● **The problem**
Among the lines below, list those containing the string "beside".

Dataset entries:
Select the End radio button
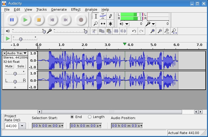 click(72, 117)
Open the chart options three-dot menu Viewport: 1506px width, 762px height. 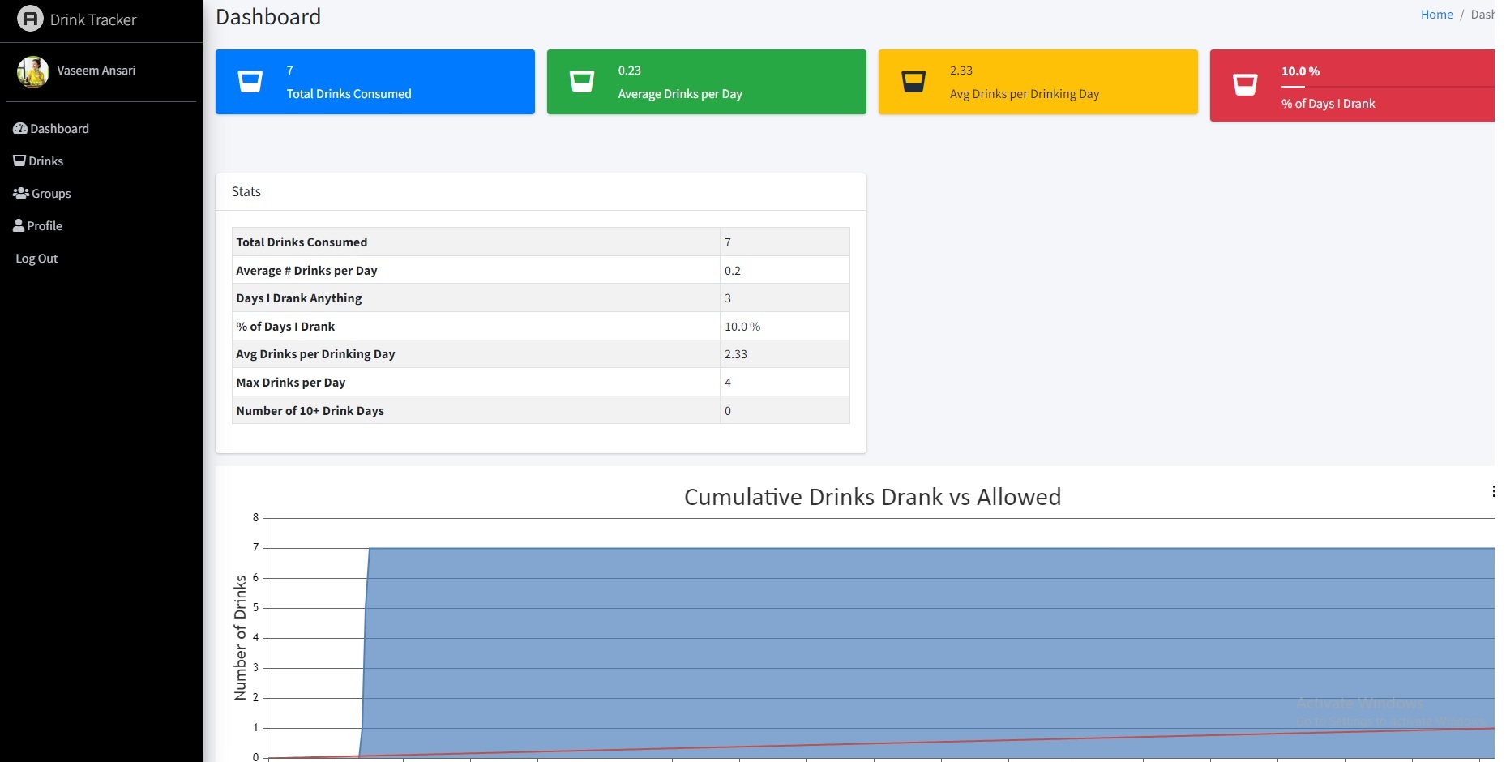coord(1492,491)
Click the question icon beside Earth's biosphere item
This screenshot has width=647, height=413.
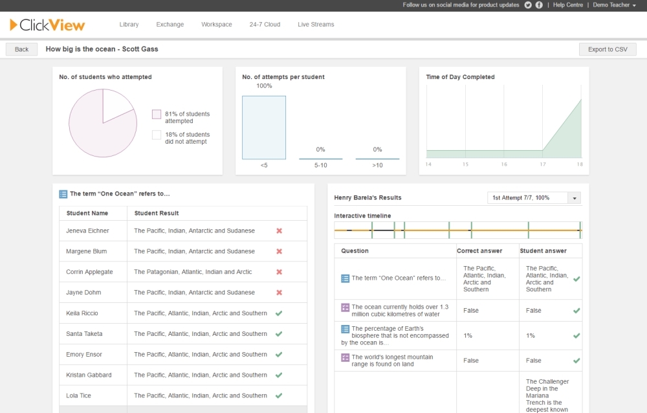coord(345,329)
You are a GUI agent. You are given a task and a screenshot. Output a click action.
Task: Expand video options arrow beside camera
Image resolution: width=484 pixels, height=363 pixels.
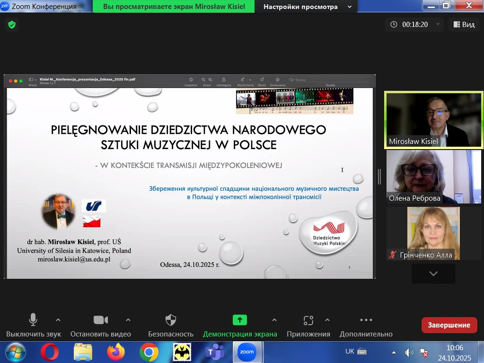[x=128, y=319]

● **Task output**
Click the question icon beside Earth's biosphere item
Task: Expand video options arrow beside camera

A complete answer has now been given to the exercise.